THURSDAY, Jan. 11, 2018 (HealthDay News) — In patients aged 80 and older with advanced non-small-cell lung cancer (NSCLC), overall survival is improved with concurrent chemoradiation therapy (CRT), but black race and lower-educated census tract are associated with not receiving care, according to a study published online Jan. 8 in Cancer.
Richard J. Cassidy, M.D., from Emory University in Atlanta, and colleagues used data from the National Cancer Data Base to evaluate factors predictive of and the impact on overall survival after CRT in 12,641 patients ≥80 years diagnosed with stage III NSCLC from 2004 to 2013.

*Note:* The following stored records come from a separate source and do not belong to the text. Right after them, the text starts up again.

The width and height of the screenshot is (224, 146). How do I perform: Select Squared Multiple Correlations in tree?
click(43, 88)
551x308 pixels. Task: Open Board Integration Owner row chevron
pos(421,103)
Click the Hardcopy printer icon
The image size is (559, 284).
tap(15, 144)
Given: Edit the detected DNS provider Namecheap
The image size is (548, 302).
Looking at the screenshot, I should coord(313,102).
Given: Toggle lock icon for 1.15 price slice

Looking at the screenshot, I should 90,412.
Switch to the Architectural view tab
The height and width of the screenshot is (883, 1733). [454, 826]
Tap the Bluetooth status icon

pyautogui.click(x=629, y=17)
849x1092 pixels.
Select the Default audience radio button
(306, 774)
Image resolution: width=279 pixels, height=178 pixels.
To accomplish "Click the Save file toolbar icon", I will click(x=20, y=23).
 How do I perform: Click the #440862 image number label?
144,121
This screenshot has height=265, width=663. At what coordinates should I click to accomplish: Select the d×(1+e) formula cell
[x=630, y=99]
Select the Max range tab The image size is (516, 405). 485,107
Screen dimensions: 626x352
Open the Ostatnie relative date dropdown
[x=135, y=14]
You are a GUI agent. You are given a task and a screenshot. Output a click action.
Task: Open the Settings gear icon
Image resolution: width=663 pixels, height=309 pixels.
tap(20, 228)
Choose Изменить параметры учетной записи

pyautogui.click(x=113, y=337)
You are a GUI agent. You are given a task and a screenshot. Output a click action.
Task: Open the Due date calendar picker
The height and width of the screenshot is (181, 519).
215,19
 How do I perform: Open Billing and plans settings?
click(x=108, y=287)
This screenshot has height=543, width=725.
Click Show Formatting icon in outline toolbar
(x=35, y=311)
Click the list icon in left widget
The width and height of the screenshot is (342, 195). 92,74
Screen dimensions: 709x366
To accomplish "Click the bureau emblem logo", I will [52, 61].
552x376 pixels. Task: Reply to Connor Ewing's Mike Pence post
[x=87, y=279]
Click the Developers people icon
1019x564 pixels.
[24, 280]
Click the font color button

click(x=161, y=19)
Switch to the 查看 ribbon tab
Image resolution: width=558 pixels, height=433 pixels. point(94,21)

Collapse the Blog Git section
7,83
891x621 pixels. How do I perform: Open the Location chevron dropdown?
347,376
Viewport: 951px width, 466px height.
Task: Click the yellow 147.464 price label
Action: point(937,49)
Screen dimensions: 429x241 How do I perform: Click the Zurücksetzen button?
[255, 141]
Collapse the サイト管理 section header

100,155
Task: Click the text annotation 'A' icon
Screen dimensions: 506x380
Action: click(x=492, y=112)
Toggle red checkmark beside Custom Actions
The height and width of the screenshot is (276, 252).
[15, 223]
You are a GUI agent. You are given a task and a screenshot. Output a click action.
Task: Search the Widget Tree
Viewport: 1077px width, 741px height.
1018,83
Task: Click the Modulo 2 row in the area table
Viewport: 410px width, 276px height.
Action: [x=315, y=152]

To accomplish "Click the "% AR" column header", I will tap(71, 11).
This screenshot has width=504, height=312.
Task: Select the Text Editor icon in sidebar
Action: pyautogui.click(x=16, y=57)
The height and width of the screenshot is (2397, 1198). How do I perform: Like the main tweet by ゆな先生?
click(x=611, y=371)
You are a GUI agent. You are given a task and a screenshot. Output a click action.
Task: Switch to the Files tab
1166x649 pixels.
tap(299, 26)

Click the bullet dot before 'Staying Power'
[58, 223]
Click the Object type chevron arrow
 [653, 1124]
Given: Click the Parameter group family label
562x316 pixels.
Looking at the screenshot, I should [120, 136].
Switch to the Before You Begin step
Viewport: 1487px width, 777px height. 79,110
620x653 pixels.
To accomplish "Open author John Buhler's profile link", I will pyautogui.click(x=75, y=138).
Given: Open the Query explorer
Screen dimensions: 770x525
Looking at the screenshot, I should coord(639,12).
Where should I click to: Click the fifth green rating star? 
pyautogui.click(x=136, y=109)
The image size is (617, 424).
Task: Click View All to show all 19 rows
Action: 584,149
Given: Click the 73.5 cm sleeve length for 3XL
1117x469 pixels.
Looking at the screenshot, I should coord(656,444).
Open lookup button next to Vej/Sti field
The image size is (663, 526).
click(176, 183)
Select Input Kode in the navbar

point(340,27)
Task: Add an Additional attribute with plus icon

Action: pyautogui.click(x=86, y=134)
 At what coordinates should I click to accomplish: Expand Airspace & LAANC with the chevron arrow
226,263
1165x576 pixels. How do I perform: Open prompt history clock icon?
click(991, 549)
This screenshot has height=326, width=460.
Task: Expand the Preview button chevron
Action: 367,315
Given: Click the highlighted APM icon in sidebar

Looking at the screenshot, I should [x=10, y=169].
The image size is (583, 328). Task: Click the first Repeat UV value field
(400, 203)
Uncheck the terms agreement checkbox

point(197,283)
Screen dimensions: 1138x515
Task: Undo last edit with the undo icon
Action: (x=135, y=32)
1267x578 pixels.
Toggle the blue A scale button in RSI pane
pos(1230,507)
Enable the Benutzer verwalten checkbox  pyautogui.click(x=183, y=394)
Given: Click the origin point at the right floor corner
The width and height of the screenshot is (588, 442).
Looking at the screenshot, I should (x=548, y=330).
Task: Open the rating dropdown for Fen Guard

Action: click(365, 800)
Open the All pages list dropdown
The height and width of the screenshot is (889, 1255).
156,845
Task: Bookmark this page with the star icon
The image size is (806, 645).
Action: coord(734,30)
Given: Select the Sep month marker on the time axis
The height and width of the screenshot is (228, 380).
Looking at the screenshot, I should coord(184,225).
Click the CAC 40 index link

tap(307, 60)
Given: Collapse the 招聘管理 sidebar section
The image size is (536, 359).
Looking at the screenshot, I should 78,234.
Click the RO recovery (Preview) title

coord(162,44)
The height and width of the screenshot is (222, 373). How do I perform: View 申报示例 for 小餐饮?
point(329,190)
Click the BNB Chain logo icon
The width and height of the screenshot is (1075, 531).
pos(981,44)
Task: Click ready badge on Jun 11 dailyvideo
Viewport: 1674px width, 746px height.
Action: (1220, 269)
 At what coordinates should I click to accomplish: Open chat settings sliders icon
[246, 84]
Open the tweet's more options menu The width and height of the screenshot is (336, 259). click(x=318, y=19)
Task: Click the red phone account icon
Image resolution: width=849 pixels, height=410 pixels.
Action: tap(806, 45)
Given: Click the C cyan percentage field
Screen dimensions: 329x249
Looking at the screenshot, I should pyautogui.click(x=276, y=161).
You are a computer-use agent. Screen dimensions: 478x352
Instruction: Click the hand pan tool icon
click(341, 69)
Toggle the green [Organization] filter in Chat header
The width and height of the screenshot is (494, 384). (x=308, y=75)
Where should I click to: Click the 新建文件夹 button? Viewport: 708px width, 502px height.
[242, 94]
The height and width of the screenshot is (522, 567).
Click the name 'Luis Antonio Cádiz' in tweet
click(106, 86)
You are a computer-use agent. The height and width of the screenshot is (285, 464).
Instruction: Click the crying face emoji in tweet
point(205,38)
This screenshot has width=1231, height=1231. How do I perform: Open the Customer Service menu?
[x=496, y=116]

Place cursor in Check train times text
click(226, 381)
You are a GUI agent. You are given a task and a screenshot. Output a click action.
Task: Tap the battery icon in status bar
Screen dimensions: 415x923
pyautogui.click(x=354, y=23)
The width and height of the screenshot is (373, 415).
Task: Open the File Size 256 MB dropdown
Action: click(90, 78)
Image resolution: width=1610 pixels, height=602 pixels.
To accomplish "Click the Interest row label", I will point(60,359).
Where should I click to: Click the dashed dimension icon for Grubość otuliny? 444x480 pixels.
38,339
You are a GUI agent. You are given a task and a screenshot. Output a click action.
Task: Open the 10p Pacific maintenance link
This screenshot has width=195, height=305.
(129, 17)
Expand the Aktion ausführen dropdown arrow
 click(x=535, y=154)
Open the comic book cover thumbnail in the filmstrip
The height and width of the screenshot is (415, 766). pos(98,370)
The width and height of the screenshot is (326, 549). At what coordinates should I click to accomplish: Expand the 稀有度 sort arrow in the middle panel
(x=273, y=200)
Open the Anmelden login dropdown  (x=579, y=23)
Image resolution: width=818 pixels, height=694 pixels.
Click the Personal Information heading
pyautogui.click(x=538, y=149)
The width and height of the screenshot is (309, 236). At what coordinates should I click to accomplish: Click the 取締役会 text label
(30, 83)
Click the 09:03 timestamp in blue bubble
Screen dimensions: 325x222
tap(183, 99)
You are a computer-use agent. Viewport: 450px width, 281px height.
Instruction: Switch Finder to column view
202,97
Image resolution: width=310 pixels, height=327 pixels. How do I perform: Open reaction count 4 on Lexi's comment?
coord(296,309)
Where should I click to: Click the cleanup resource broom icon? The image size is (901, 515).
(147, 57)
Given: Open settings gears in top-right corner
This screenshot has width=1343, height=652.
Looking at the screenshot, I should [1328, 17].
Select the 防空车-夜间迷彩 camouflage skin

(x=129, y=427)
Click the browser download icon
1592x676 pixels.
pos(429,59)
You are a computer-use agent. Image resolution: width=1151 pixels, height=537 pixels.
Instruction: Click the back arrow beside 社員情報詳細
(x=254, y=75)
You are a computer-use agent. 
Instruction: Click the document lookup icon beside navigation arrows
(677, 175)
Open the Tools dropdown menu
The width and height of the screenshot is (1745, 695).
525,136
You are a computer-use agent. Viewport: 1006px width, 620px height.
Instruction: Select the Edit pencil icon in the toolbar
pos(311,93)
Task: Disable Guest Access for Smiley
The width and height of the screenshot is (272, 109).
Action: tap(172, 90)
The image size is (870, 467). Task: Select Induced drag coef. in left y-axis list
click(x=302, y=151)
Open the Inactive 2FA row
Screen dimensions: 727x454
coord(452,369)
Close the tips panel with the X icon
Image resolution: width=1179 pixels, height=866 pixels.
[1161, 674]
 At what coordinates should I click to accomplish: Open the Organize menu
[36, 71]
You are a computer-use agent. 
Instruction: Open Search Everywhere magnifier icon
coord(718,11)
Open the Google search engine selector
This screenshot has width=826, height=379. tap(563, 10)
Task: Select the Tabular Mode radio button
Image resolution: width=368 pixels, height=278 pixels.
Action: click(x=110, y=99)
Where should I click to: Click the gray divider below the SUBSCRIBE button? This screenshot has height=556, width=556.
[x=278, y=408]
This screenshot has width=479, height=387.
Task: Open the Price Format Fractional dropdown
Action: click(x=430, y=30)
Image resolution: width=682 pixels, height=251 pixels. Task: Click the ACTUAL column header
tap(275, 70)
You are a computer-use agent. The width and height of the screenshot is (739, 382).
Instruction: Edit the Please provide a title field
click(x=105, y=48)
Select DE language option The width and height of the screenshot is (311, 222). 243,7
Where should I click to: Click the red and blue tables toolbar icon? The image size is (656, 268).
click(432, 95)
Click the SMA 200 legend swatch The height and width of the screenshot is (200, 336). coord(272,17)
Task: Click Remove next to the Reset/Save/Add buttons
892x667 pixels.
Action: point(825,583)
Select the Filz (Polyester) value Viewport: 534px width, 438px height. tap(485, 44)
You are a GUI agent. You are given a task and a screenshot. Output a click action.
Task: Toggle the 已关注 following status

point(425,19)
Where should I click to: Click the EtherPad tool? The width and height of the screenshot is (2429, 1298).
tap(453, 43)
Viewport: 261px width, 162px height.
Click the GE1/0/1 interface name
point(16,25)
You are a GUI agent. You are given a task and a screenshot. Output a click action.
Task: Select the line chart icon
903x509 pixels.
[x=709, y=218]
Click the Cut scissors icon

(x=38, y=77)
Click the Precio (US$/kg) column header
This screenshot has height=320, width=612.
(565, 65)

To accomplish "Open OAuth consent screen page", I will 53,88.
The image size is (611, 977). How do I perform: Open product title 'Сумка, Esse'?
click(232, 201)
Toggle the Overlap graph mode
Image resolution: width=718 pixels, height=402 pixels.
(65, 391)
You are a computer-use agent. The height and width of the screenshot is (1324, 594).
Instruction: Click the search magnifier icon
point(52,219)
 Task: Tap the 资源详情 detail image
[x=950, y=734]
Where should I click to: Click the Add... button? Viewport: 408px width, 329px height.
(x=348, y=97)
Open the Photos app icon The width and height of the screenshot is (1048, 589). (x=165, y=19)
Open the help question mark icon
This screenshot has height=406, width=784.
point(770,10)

The researchers found that 7,921 patients (62.7 percent) received no therapy. Not receiving care was associated with black race (odds ratio [OR], 1.23) and living in a lower-educated census tract (OR, 1.2). In contrast, treatment at an academic center was associated with receiving cancer-directed therapy (OR, 0.8). Worse overall survival was seen among patients receiving no treatment (hazard ratio [HR], 2.69) or definitive radiation alone (HR, 1.15) versus CRT.
“Alarmingly, despite the current study encompassing an entirely insured population, we found that black race and living in a lower-educated county were associated with not receiving therapy,” the authors write. “Further efforts to limit health care disparities in these elderly patients needs to be investigated.”